There are 6 different arrows of time: The thermodynamic arrow of time follows the second law of thermodynamic that states that the amount of disorder in closed system must increase in time. The radiative arrow of time is explained with the expansion and propagation of waves (ripples always move outwards). The quantum arrow of time is based on the irreversibility of the collapse of several states into a single state by observation. The kaon arrow of time is named after the neutral k-meson particle, that is special because it’s decay process is longer than its possible reversible creation. The cosmological arrow of time points from our hot dense past to our cool sparse future, with the expansion of the universe since the big bang. And finally, the psychological arrow of time suggests the flow of time is given based on our perception of the world: we remember the past but not the future.

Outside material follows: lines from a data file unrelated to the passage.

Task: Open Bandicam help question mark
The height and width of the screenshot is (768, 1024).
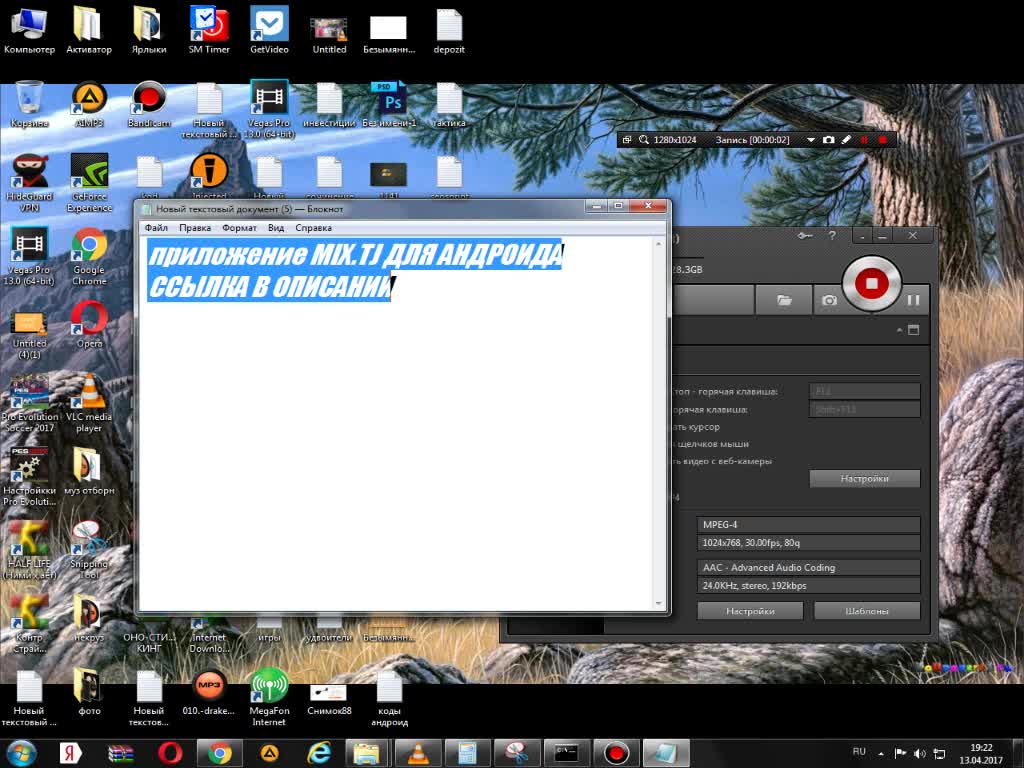Action: tap(832, 236)
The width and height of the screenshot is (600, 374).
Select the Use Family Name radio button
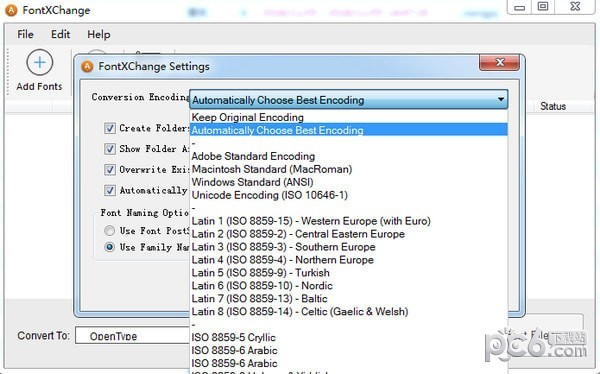[109, 247]
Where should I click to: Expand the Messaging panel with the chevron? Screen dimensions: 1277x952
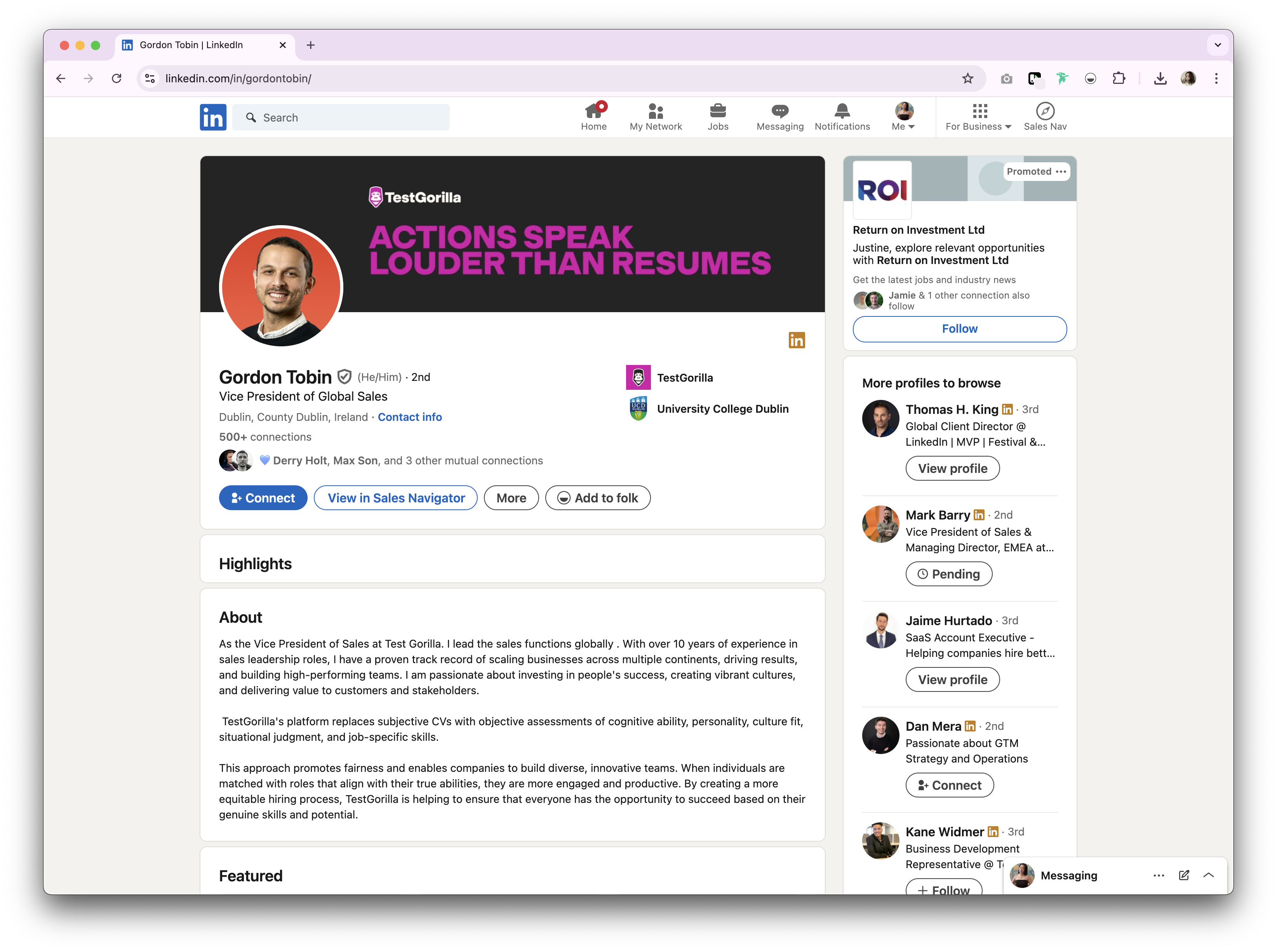pos(1209,876)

11 | All things must pass - The ultimate fate of life, the universe, and everything
Danny Hillis, Kevin Kelly and their Long Now Foundation set out to build a clock that would run for 10000 years. The scientific revolution puts a new spin on utopian and dystopian stories: We are not in need of gods anymore to wipe humanity off the earth, we can do the job ourselves. The Copernican Principle suggests that everything will endure as long as it has already lasted. Some tweaking of the values sets the predicted lifespan of humanity between 5100 to 7.8 million years. Some things can be predicted very precisely (future solar eclipses), other’s can’t (weather forecasters may never be able to predict the weather more than a week in advance).
12 | Illusion and Reality - Physics, philosophy, and the landscape of time
In the same way as the ‘self’ is created by our brain, the passage of time can be made up by our brains. In order for us to make sense of the world, a sort of common sense, as product by biological evolution.
And finally, after lots of talk about determinism, endles arrays of ‘now’s and block universes, Falk voices his doubts about the fact that time is an illusion. Lee Smolin writes: Maybe quantum theory and general relativity are deeply wrong about the nature of time. Something seems to be missing. Maybe its at the same place where the secret of consciousness lies hidden. Everything about the human experience demands the special attention we pay to the present moment.